A double write buffer only protects a database if the second write crosses the same durability boundary as the first; port InnoDB’s double write buffer into PostgreSQL without that boundary, and you have built a corruption machine with better comments.
Situation
AI coding agents are now good enough to produce plausible systems code inside mature engines like PostgreSQL. That changes the review problem: the first failure is no longer “does it compile?” but “does the generated design preserve the subsystem’s recovery invariants?”
The default PostgreSQL protection is write-ahead log (WAL) full page writes (FPW): after each checkpoint, the first modification of a page writes the whole page image into WAL. The tempting alternative is an InnoDB-style double write buffer (DWB): write a safe copy of the page elsewhere, flush it, then write the page to its final data-file location.

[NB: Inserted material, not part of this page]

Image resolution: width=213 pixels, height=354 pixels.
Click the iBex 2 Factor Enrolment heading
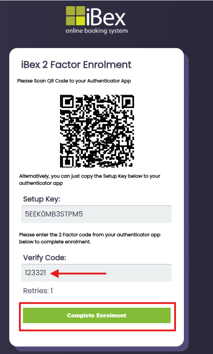76,65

| Approach | Recovery copy | Durability boundary | Primary cost |
|---|---|---|---|
| PostgreSQL FPW | Full 8KB page image in WAL | WAL flush through wal_sync_method | Higher WAL volume after checkpoints |
| InnoDB DWB | Page copy in doublewrite files | DWB flush before final data-file write | Extra data writes and recovery state |
| Naive PostgreSQL DWB port | Page copy in a new buffer area | Often mistaken as smgrwrite() or sync_file_range() | Silent loss of the only safe copy |
The Problem
The non-obvious failure is that InnoDB’s DWB and PostgreSQL’s FPW solve the same torn-page problem under different I/O contracts. MySQL documents InnoDB’s DWB as a storage area written before pages go to their proper locations, with a single fsync() for the doublewrite chunk in the normal design (MySQL 8.0 manual). PostgreSQL documents FPW as necessary because an operating-system crash can leave a page containing a mix of old and new data, and row-level WAL alone cannot repair that page (PostgreSQL WAL settings).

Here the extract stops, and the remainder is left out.